• [Task brief] Restate the entries below in full, exactly as they read, but without pictures.

• [Record set]
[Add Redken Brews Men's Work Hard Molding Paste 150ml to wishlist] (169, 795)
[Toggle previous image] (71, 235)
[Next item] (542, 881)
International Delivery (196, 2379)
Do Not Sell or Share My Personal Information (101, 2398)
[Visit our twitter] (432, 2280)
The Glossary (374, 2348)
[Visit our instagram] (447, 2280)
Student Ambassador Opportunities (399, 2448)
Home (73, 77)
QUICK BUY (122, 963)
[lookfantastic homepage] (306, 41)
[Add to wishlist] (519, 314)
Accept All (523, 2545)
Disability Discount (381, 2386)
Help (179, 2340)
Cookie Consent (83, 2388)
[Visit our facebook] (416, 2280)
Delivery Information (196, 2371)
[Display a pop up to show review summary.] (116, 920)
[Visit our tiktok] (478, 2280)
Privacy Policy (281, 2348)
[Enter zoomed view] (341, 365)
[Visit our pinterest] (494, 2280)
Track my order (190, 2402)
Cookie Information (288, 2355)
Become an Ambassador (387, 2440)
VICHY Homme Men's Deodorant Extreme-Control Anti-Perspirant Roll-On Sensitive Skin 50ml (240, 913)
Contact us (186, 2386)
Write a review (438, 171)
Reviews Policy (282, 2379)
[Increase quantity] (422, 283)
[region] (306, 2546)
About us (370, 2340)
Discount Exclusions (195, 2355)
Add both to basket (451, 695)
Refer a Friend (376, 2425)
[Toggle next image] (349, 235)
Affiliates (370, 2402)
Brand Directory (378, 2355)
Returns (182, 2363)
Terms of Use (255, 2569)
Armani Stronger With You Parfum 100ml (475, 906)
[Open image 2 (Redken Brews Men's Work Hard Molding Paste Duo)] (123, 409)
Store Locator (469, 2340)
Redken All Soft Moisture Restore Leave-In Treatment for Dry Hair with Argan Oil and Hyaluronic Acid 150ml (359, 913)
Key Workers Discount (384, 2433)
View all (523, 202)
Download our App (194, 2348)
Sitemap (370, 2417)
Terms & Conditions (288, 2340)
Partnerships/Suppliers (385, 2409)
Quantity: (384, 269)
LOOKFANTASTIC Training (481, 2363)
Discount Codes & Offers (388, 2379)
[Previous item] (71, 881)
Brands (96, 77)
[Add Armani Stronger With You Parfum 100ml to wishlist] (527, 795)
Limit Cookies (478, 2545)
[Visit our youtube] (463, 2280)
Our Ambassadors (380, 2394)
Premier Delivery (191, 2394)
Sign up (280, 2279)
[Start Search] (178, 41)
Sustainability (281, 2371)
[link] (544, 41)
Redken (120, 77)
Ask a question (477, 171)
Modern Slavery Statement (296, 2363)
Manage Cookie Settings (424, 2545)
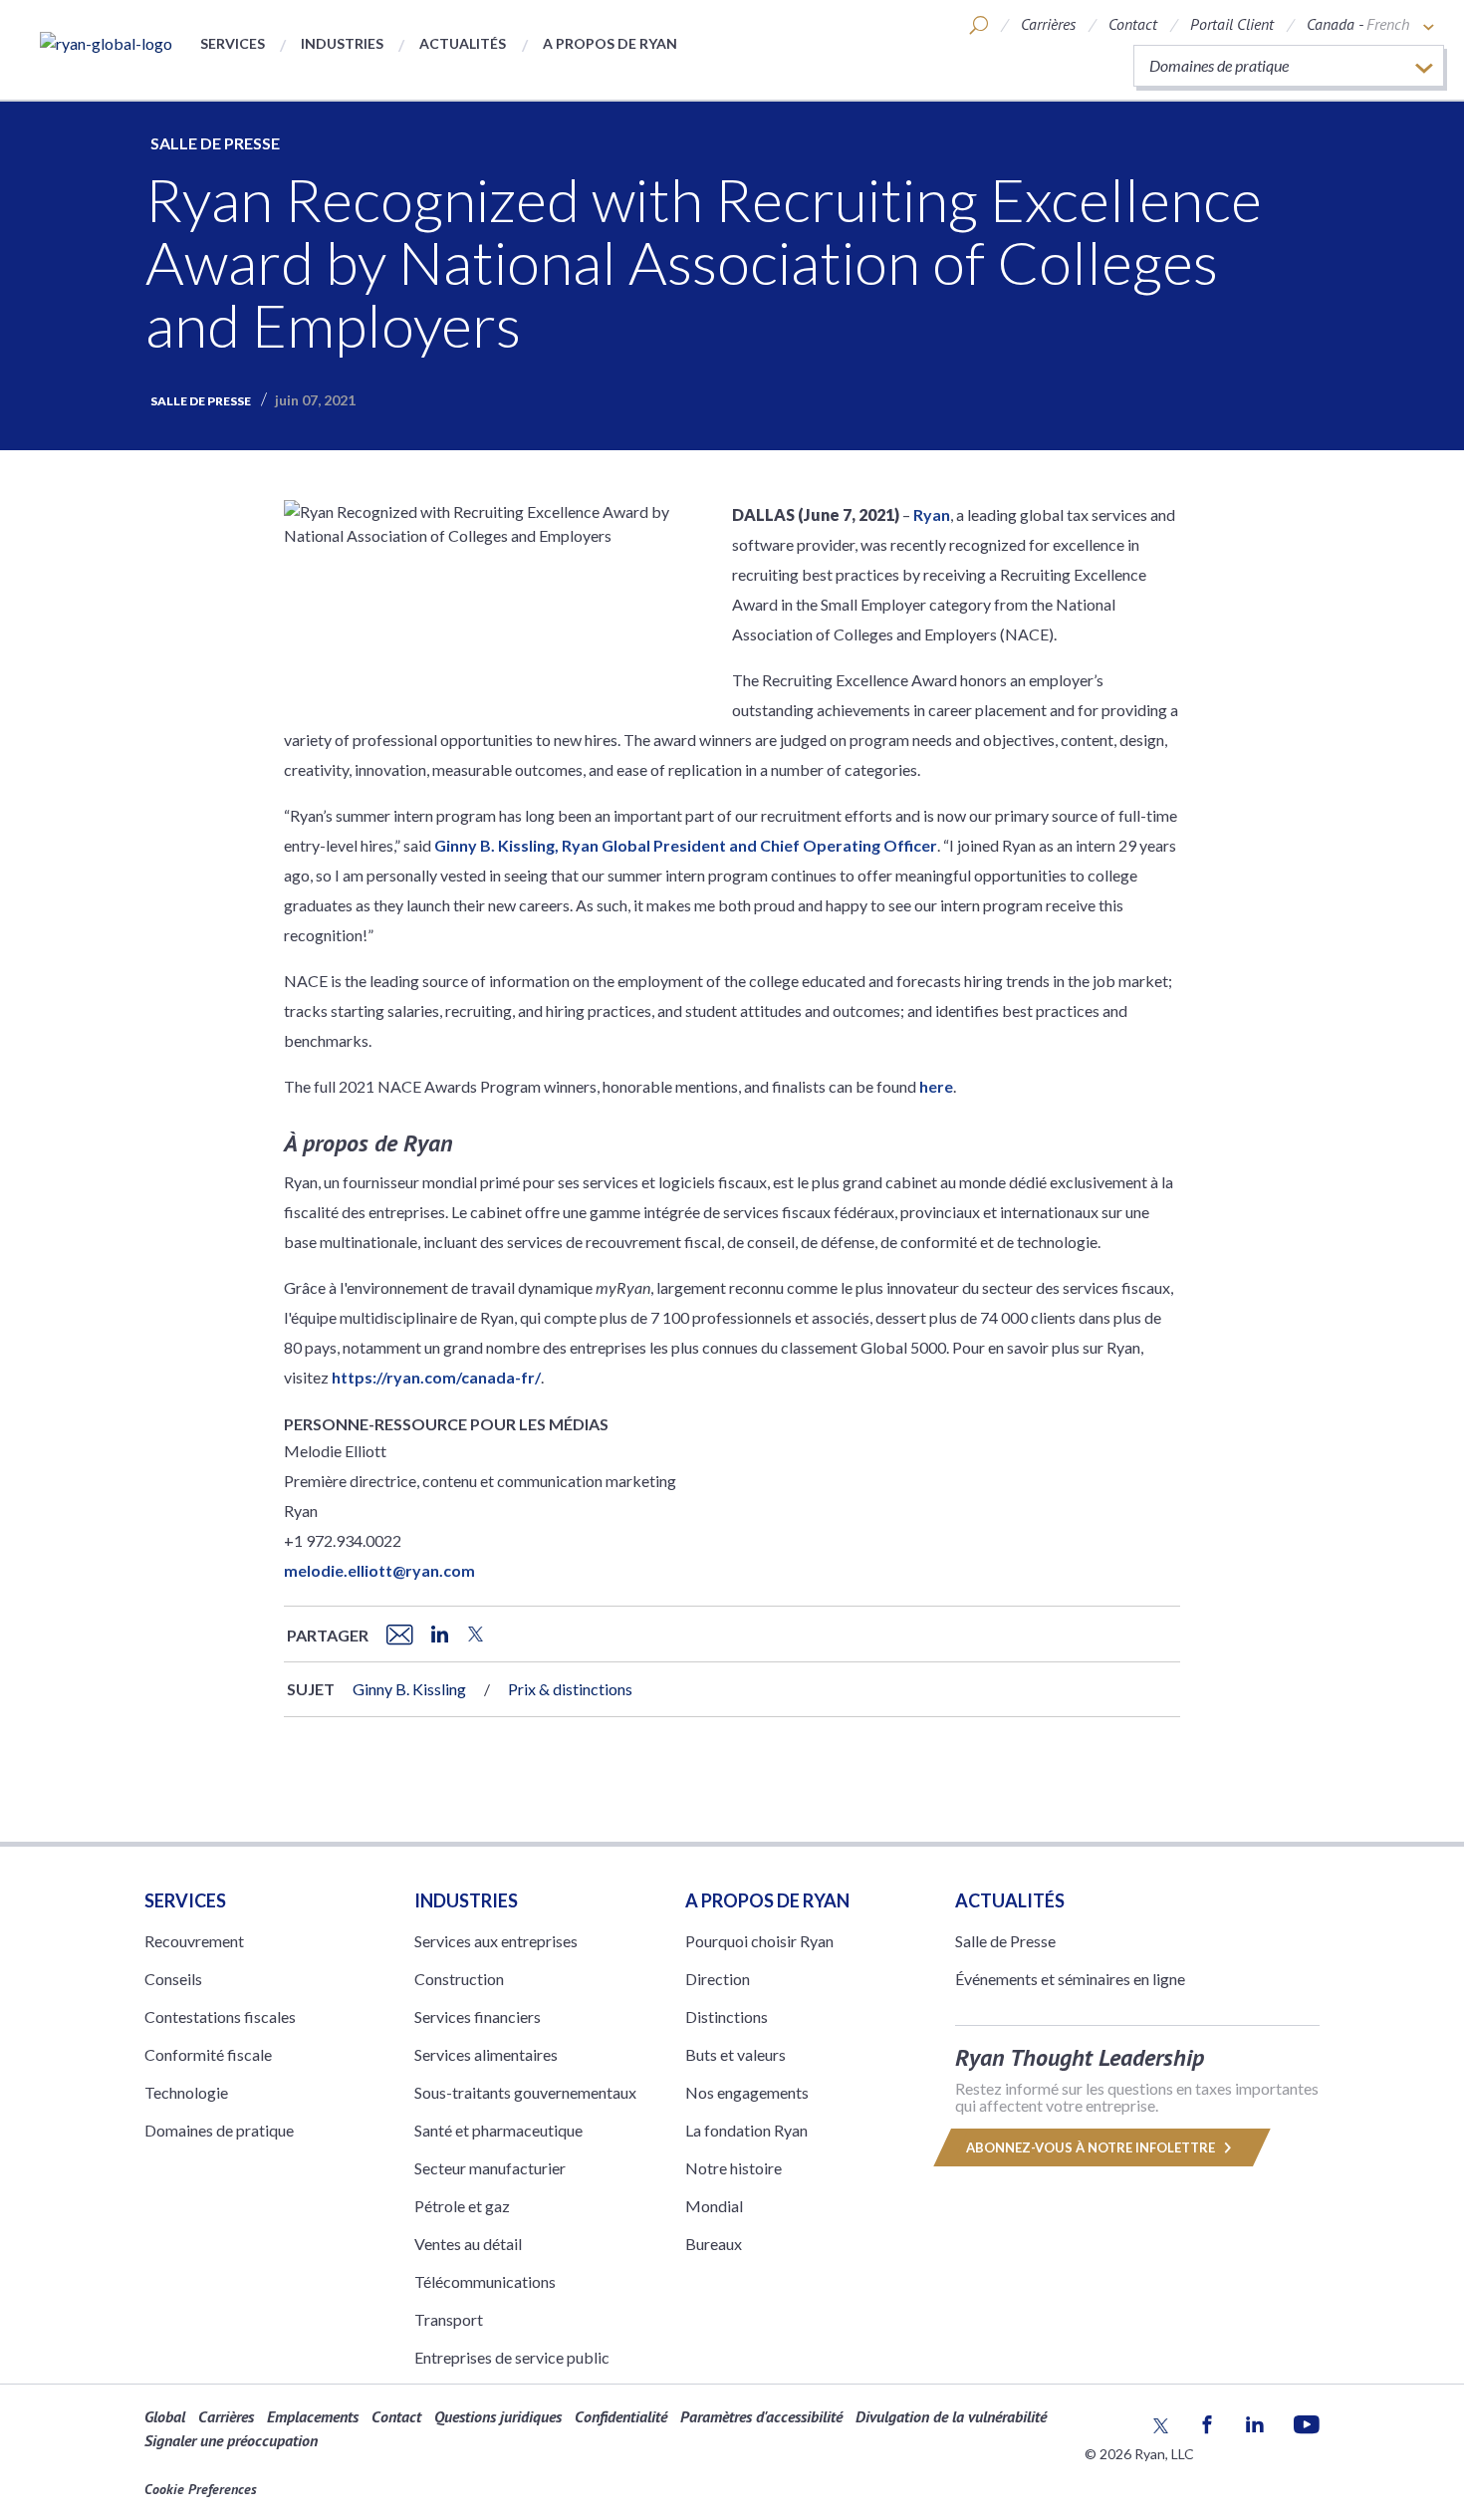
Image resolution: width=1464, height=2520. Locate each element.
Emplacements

• [Written solution]
[Add Redken Brews Men's Work Hard Molding Paste 150ml to wishlist] (169, 795)
[Toggle previous image] (71, 235)
[Next item] (542, 881)
International Delivery (196, 2379)
Do Not Sell or Share My Personal Information (101, 2398)
[Visit our twitter] (432, 2280)
The Glossary (374, 2348)
[Visit our instagram] (447, 2280)
Student Ambassador Opportunities (399, 2448)
Home (73, 77)
QUICK BUY (122, 963)
[lookfantastic homepage] (306, 41)
[Add to wishlist] (519, 314)
Accept All (523, 2545)
Disability Discount (381, 2386)
Help (179, 2340)
Cookie Consent (83, 2388)
[Visit our facebook] (416, 2280)
Delivery Information (196, 2371)
[Display a pop up to show review summary.] (116, 920)
[Visit our tiktok] (478, 2280)
Privacy Policy (281, 2348)
[Enter zoomed view] (341, 365)
[Visit our pinterest] (494, 2280)
Track my order (190, 2402)
Cookie Information (288, 2355)
Become an Ambassador (387, 2440)
VICHY Homme Men's Deodorant Extreme-Control Anti-Perspirant Roll-On Sensitive Skin 50ml (240, 913)
Contact us (186, 2386)
Write a review (438, 171)
Reviews Policy (282, 2379)
[Increase quantity] (422, 283)
[region] (306, 2546)
About us (370, 2340)
Discount Exclusions (195, 2355)
Add both to basket (451, 695)
Refer a Friend (376, 2425)
[Toggle next image] (349, 235)
Affiliates (370, 2402)
Brand Directory (378, 2355)
Returns (182, 2363)
Terms of Use (255, 2569)
Armani Stronger With You Parfum 100ml (475, 906)
[Open image 2 (Redken Brews Men's Work Hard Molding Paste Duo)] (123, 409)
Store Locator (469, 2340)
Redken All Soft Moisture Restore Leave-In Treatment for Dry Hair with Argan Oil and Hyaluronic Acid 150ml (359, 913)
Key Workers Discount (384, 2433)
View all (523, 202)
Download our App (194, 2348)
Sitemap (370, 2417)
Terms & Conditions (288, 2340)
Partnerships/Suppliers (385, 2409)
Quantity: (384, 269)
LOOKFANTASTIC Training (481, 2363)
Discount Codes & Offers (388, 2379)
[Previous item] (71, 881)
Brands (96, 77)
[Add Armani Stronger With You Parfum 100ml to wishlist] (527, 795)
Limit Cookies (478, 2545)
[Visit our youtube] (463, 2280)
Our Ambassadors (380, 2394)
Premier Delivery (191, 2394)
Sign up (280, 2279)
[Start Search] (178, 41)
Sustainability (281, 2371)
[link] (544, 41)
Redken (120, 77)
Ask a question (477, 171)
Modern Slavery Statement (296, 2363)
Manage Cookie Settings (424, 2545)
Image resolution: width=1464, height=2520. Locate each element.
Emplacements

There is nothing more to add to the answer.